Let’s start by agreeing that it isn’t always easy to measure people’s attitudes, thoughts, and feelings. People are complex. They may not always want to divulge what they really think or they may not be able to accurately report what they think. Nevertheless, behavioral scientists persist, using surveys, experiments, and observations to learn why people do what they do.
At the heart of good research methods are two concepts known as survey validity and reliability. Digging into these concepts can get a bit wonky. However, understanding validity and reliability is important for both the people who conduct and consume research. Thus, we lay out the details of both constructs in this blog.
Validity refers to how reasonable, accurate, and justifiable a claim, conclusion, or decision is. Within the context of survey research, validity is the answer to the question: does this research show what it claims to show? There are four types of validity within survey research.
Statistical validity is an assessment of how well the numbers in a study support the claims being made. Suppose a survey says 25% of people believe the Earth is flat. An assessment of statistical validity asks whether that 25% is based on a sample of 12 or 12,000.

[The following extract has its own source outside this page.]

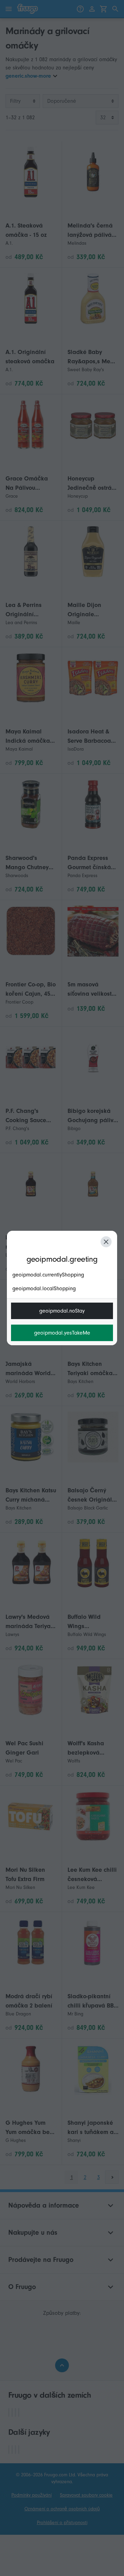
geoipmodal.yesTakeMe (62, 1333)
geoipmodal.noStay (62, 1311)
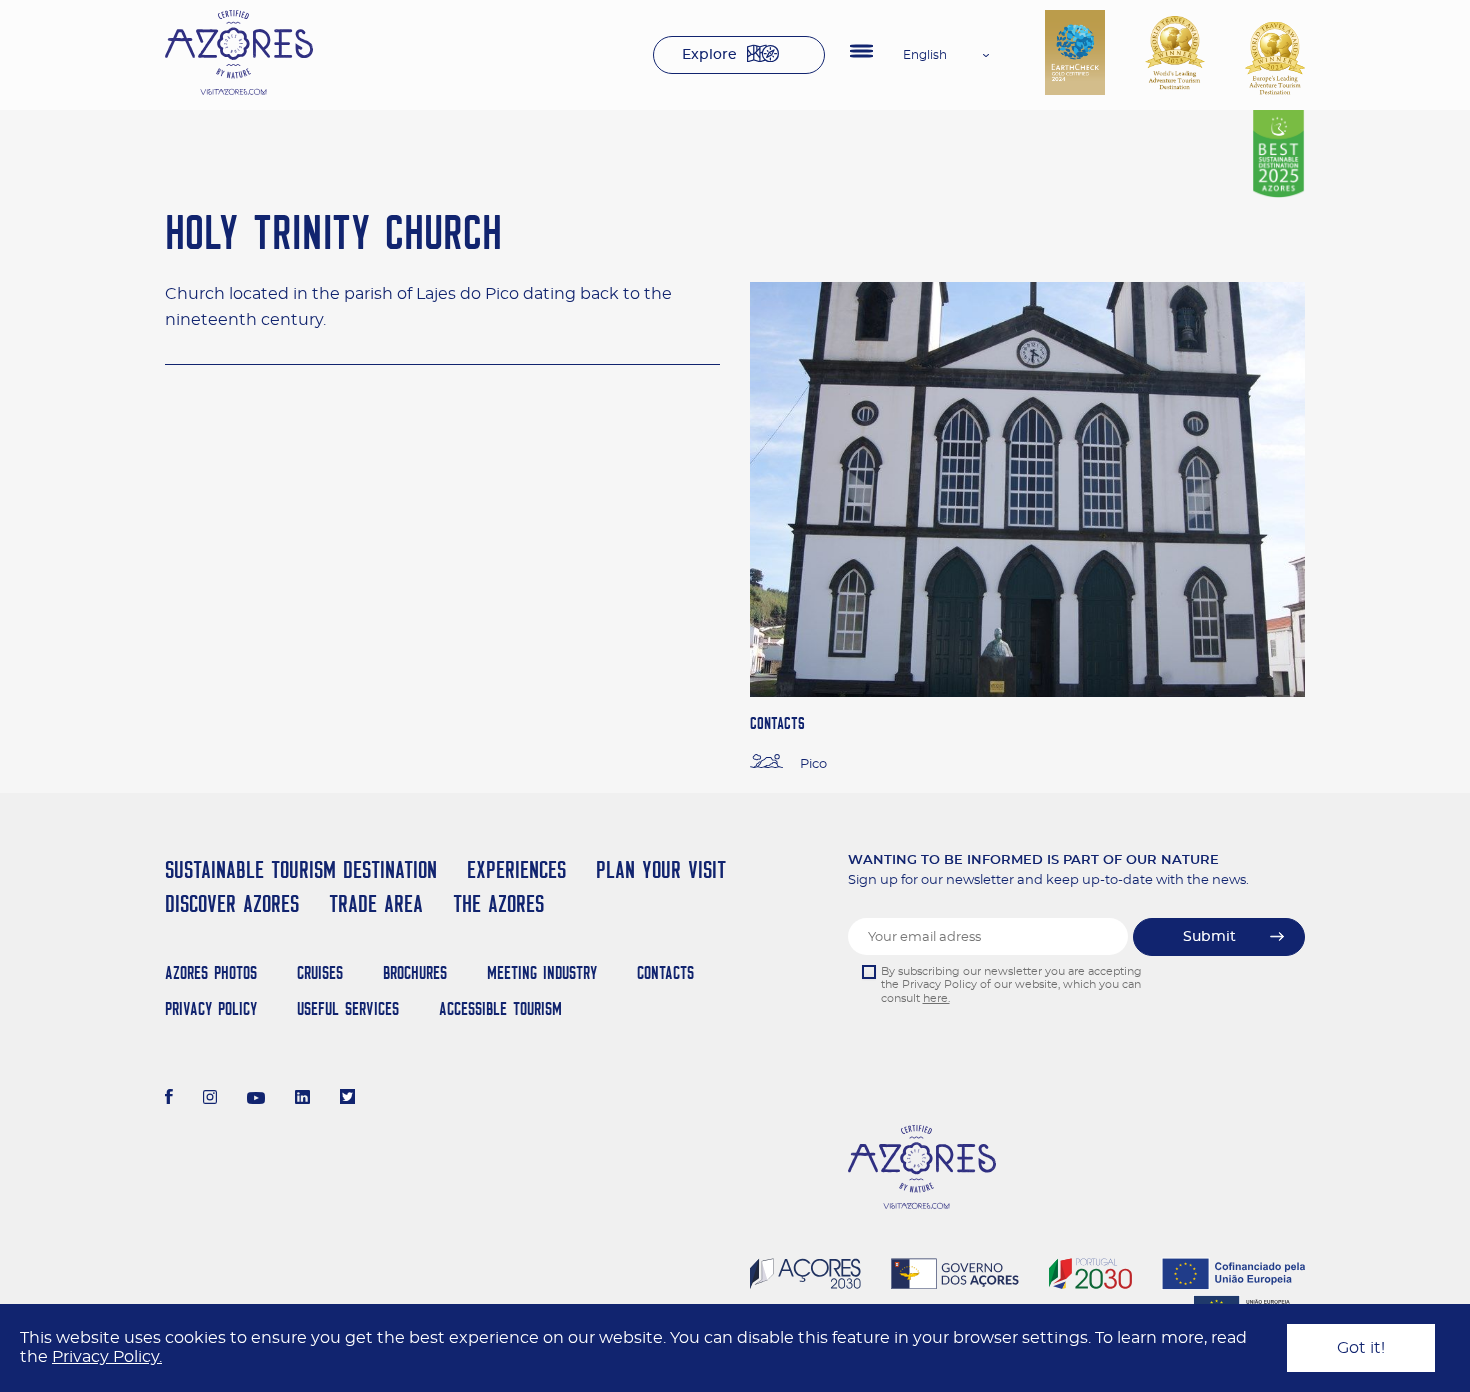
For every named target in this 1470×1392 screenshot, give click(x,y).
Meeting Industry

There is no one way to evaluate claims of statistical validity. For a survey or poll, judgments of statistical validity may entail looking at the margin of error. For studies that examine the association between multiple variables or conduct an experiment, judgments of statistical validity may entail examining the study’s effect size or statistical significance. Regardless of the particulars of the study, statistical validity is concerned with whether what the research claims is supported by the data.
Construct validity is an assessment of how well a research team has measured or manipulated the variable(s) in their study. Assessments of construct validity can range from a subjective judgment about whether questions look like they measure what they’re supposed to measure to a mathematical assessment of how well different questions or measures are related to each other.
Face validity is sometimes assessed by experts. In the case of a survey instrument to measure beliefs about whether the earth is flat, a researcher may want to show the initial version of the instrument to an expert on the flat earth theory to get their feedback as to whether the items look right.
For example, suppose we wrote 10 items to measure flat-Earth beliefs. An assessment of content validity would judge how well these questions cover different conceptual components of the flat-Earth conspiracy.
Obviously, the scale would need to include items measuring people’s beliefs about the shape of the Earth (e.g., do you believe the Earth is flat?). But given how much flat-Earth beliefs contradict basic science and information from official channels like NASA, we might also include questions that measure trust in science (e.g., The scientific method usually leads to accurate conclusions) and government institutions (e.g., Most of what NASA says about the shape of the Earth is false).
Content validity is one of the most important aspects of validity, and it largely depends on one’s theory about the construct. For example, if one’s theory of intelligence includes creativity as a component (creativity is part of the ‘content’ of intelligence) a test cannot be valid if it does not measure creativity. Many theoretical disagreements about measurement center around content validity.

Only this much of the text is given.